Flames crackle in the distance as a corrupted temple is crawling with arachnotrons. There's a lot here that resembles an old church, from the nave haunted by spectres to the votive candles in a nearby chamber. There's a lot of interesting encounters here, from the dart trap in a courtyard to the hell knight who sneaks up on you in a trapped secret, but for me it was the horde of spectres pouring out of the columned area while arachnotrons tried to draw a bead on me.

MAP23: Unholy Temple

Tim Heydelaar

Reminiscent of "Altar of Pain" in that the core of the level is a tiered central structure, there are four different chambers in the cardinal directions, each with their own conceit.
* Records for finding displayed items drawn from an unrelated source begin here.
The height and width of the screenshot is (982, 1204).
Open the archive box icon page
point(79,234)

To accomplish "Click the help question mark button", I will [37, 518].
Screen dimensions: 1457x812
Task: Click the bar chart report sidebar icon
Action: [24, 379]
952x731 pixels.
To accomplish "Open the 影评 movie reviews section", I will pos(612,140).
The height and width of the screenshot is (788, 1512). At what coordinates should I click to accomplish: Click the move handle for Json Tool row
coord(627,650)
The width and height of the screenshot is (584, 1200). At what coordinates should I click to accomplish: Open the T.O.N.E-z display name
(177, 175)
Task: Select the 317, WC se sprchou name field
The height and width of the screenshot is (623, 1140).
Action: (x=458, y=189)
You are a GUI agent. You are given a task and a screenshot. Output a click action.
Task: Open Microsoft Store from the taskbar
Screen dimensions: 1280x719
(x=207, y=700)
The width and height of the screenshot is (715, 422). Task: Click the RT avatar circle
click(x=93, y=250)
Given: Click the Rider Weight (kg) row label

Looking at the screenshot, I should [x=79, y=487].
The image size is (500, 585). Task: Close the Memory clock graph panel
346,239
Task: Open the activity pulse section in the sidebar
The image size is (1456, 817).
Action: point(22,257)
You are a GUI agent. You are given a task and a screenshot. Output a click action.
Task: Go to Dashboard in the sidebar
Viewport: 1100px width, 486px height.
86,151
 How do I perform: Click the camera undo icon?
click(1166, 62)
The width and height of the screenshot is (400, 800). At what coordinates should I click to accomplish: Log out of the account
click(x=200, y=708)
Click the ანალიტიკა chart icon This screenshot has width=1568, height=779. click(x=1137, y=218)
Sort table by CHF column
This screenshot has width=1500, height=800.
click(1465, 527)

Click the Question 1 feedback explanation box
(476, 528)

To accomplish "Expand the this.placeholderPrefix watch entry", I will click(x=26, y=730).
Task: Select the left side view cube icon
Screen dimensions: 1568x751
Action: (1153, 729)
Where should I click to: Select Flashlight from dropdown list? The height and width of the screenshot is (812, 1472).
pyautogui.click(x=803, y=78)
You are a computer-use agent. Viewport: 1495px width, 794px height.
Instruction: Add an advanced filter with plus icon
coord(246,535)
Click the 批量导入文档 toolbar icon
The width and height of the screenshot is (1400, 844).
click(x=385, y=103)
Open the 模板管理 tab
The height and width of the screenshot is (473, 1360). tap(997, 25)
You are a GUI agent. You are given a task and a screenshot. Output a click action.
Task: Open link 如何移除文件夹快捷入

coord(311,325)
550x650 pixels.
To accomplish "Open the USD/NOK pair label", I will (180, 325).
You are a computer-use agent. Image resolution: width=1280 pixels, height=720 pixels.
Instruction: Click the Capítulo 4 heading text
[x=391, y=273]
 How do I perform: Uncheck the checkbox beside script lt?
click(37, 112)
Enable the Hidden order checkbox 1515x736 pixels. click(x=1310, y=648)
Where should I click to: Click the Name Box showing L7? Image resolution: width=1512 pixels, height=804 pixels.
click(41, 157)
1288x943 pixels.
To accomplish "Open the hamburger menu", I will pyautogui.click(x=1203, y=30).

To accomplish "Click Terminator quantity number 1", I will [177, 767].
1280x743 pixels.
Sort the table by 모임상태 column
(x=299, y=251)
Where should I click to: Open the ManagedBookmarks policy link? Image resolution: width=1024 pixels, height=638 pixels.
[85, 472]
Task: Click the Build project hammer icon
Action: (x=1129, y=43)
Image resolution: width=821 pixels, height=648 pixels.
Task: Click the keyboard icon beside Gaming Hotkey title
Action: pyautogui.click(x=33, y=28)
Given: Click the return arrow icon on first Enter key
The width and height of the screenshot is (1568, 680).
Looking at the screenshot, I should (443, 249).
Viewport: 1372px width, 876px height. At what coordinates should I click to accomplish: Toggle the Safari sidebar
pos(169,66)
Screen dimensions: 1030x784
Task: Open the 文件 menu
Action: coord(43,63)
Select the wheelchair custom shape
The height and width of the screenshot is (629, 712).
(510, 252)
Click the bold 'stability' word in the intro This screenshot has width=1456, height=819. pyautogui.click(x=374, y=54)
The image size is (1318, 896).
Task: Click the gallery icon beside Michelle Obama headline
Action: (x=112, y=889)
The western one is probably the toughest encounter for the way it literally drops pinkies and hell nobles on you, and that's after a surprise arachnotron moshpit. The southern section repeatedly messes with you by playing keep-away with the yellow key, forcing you to fight barons each time. The north is constantly reconfiguring itself, ultimately settling on a nasty little bloodfloor trap room with platforms you have to jump across while fighting cacos and hell knights. And the east chamber has three switches, each marked with a color, and you have to throw them in a specific order to unlock doors or raise bars to progress. Input a bad combination and prepare to fight -- a cool concept.

MAP24: No Escape

Randy Estrella

You'd be forgiven for thinking this was a boss map. You start off in a high chamber that you drop down from; waves of enemies fill the courtyard that you find yourself in. There's lots of offshoots you can run to for cover and supplies, but they pose their own dangers, such as the colonnade where zombies teleport in, or the toxic spiral staircase with the mancubus ambush. On higher difficulties you'll have a cyberdemon stomping around already, but he's not alone -- your ultimate goal is to destroy all cybies and that means figuring out a couple of switch puzzles to open up the pen they're in.

MAP28: The Absolution

Danny Lewis

A very straightforward boss arena. You're dumped with more rocket ammo than you could ever need (and conversely not enough cell ammo) plus every weapon in the game and sent on your way. If you've got the demon artifacts this fight is trivial; otherwise, you're gonna have a Bad Time. You can use the artifacts to seal the three portals from which demons pour out; you'll likely have some stragglers, but once everybody's dead, the Mother Demon comes down to investigate the noise. Fighting her is trivial with a tricked-out demon laser but otherwise you'll have to deal with her homing rockets and flame trails. Disappointing fight overall but ah well, classic Doom has never had the most thrilling boss fights.